Some frontline doctors and nurses worry the easing of Covid-19 restrictions in Auckland will fuel more cases in the community.
The government has kept the city at alert level 3 but from midnight tonight two households of up to 10 people can meet up outdoors and, over time, more easing is to follow.
Auckland GP Api Talemaitoga was taken by surprise at the new socialising rule.
"I thought, whoa, that's just fantastic - if they're all fully vaccinated," Talemaitoga said.
"But as we know, with our vaccination rates being low, it's just the potential to allow this virus to spread.
"It has shown us if we give it the opportunity, it will spread."
Talemaitoga worried about the networking effect; that households could meet one group one day and another the next, allowing the virus moving with them.
Intensive Care Society spokesperson Andrew Stapleton said he was extremely nervous because vaccination rates were low.
The health system, particularly intensive care, was not ready to cope with Covid-19 being widespread in the community, he said.
While the approach taken by the government was cautious, any signals the country was opening up made him wary, he said.
"It feels like this has been looming over us and with every announcement that means that there's more Covid in the community before people are vaccinated, we worry more," he said.

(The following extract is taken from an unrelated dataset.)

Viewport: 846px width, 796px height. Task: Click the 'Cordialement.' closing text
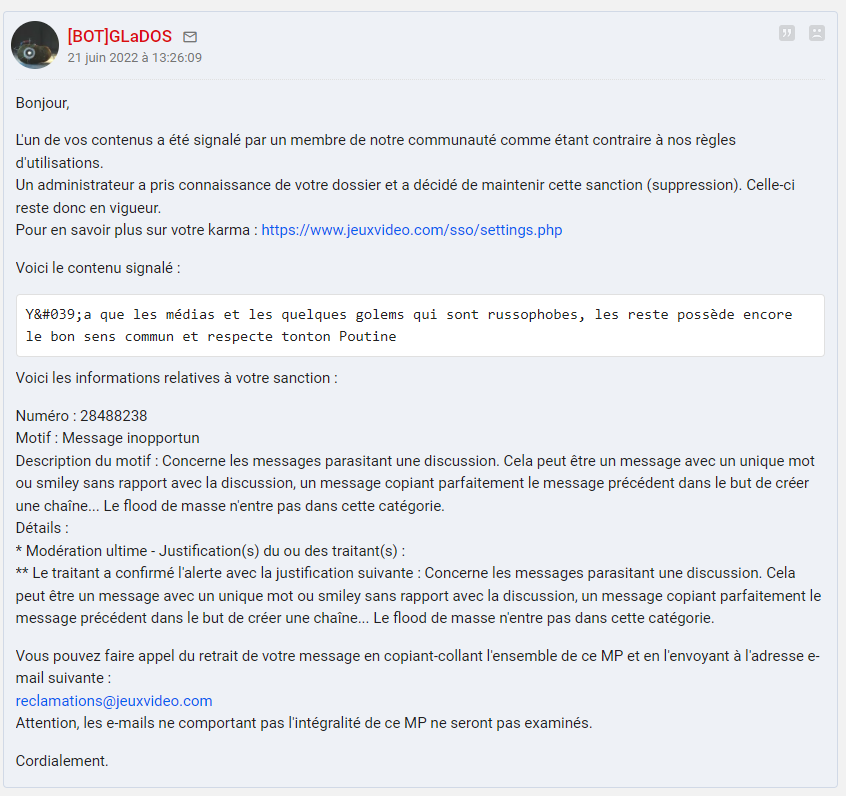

There must be more done to recruit nurses because without them there would not be enough intensive care capacity in a major outbreak, he said.
Auckland intensive care nurse and vice chair of the College of Critical Care Nurses, Steve Kirby, had seen the impact of the virus first hand.
"A lot of my colleagues are feeling the stress and anxiety of the outbreak as well as the constant pressure on the system," he said.
He urged a cautious approach to the further opening up that the government had signalled, checking at every step that the health system could cope.
Talemaitoga wanted each stage of opening up to come with set vaccination targets - if the target was reached, the restrictions would ease.
The government should have pushed harder to vaccinate more people in the lockdown, and must do more now, he said
But the easing of restrictions would have some benefits - he saw patients every day struggling in the lockdown and the changes could help their mental health, Talemaitoga said.
Turuki Health chief executive Te Puea Winiata was relieved the government kept Auckland in alert level 3.
Allowing people to meet in a measured way in outdoor settings would help them get used to the careful socialising that would be the norm when Covid-19 was eventually in the community, she said.
There now needed be a dedicated and methodical approach to vaccinating Aucklanders, particularly Māori who had lower rates.
Even initiatives that only reached a few people were worth it because every person counted, she said.